(Problem details):
Transcribe exactly, and only, the lines from the one containing "Screen dimensions: 1204x988" through the end of the material.

(Material for this exercise):
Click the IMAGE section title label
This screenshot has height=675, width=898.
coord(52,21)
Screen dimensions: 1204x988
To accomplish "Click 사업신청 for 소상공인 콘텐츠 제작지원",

(Answer to the exercise):
Screen dimensions: 1204x988
To accomplish "Click 사업신청 for 소상공인 콘텐츠 제작지원",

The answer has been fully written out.